In The Wood Beyond the World, William
Morris explores the relationship between truth and perception, and he depicts our impulse
to act on and form beliefs on our perceptions, whether or not they are accurate
or true. This is major factor in fantasy literature that involves a journey
from the primary world into the secondary world because the traveler has
nothing but his/her perceptions to go on. They don’t know the rules and truths
that govern the secondary world, and so they have to figure them out as they
go. But this process is very much human and familiar because it’s often the one
we use to make sense of the primary world, whether or not it’s the best one.
There are many examples of this throughout the text, but I would like to
discuss two specific passages.
In chapter
VI, Walter asks for a story from the old man who has kindly helped the crew. In
his reply, the old man says that his memory will most likely fail him, but he
will tell nothing but the truth. Clearly this is problematic. He can only tell
the version of the truth that he can still remember, and that version is going
to be full of gaps. When the old man tells Walter about how he came to live in
his house, he confesses that he killed its previous inhabitant. Walter asks,
“Tell me this; why didst thou slay the man? did he any scathe to thee?” to which the old man replies,
“When I slew him, I deemed that he was doing me all scathe: but now I know that
it was not so” (Morris 32). At the time, he didn’t know the truth and he acted on his own judgment of the situation,
which turned out to be skewed. Now he looks back and, based on further
experiences, he casts a different judgment; he is filling in the gaps of his
narrative with his own interpretation.
Several
chapters later, Walter finds himself on a deer-hunt with the Lady. The narrator
describes the following: “And now, when he was a little space away from her, he
deemed her indeed a marvel of women, and well-nigh forgat all his doubts and
fears concerning her, whether she were a fair image fashioned out of lies and
guile, or it might be but an evil thing in the shape of a goodly woman”

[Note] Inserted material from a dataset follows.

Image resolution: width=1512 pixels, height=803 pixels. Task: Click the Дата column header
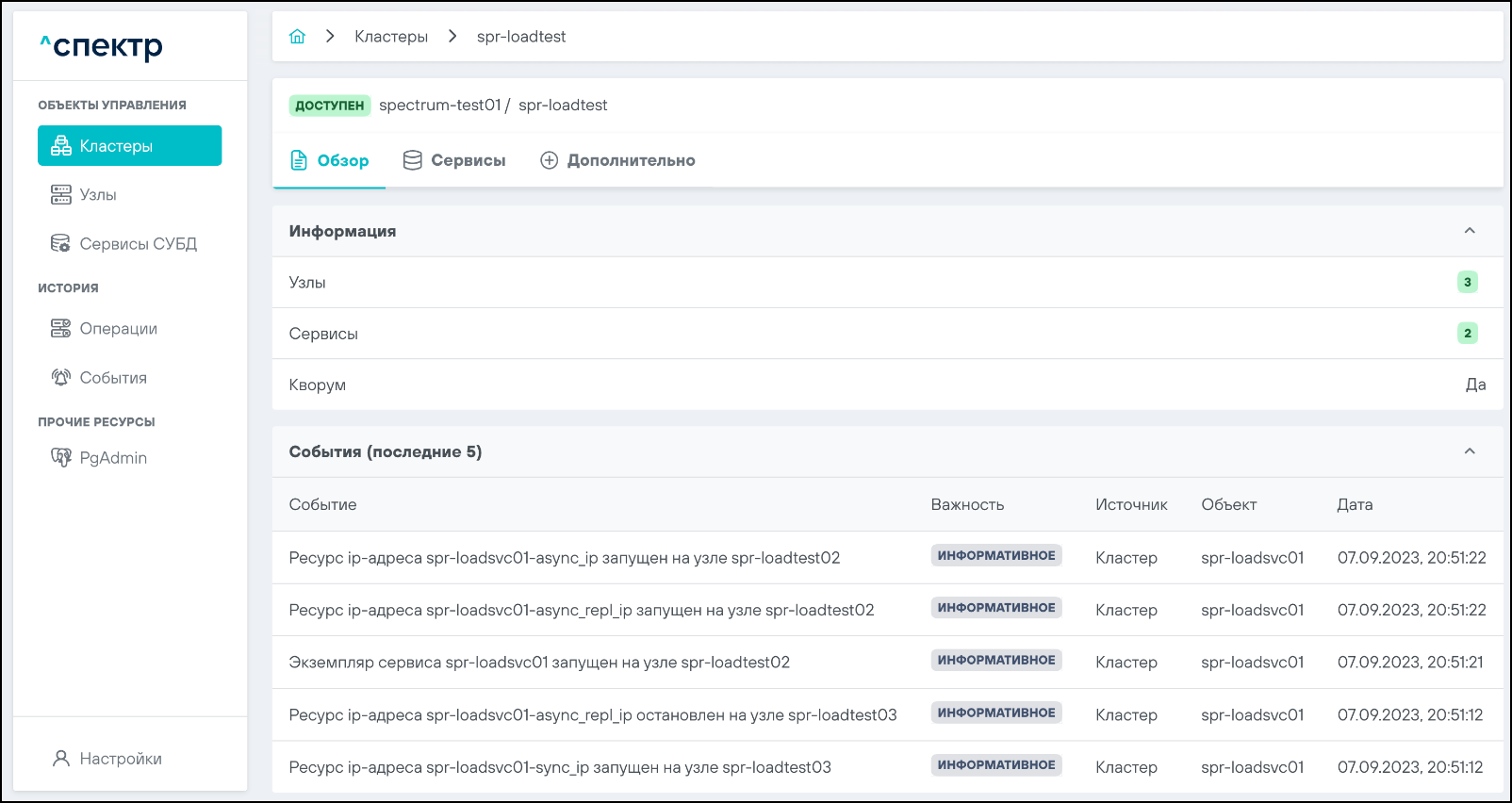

(Morris 96). Notice the repeat of the word “deemed.” He observes and judges.
Whether or not he is correct is irrelevant to his perception (the image of the
woman) and that perception’s effect on him (forgetting his doubts and fears). What he does from there, however, is another matter.
Morris is
getting at something much deeper than a fable-esque moral here. He’s exploring
the way we perceive the world and our own experience, the way those perceptions
affect us, and how we interpret the aftermath later.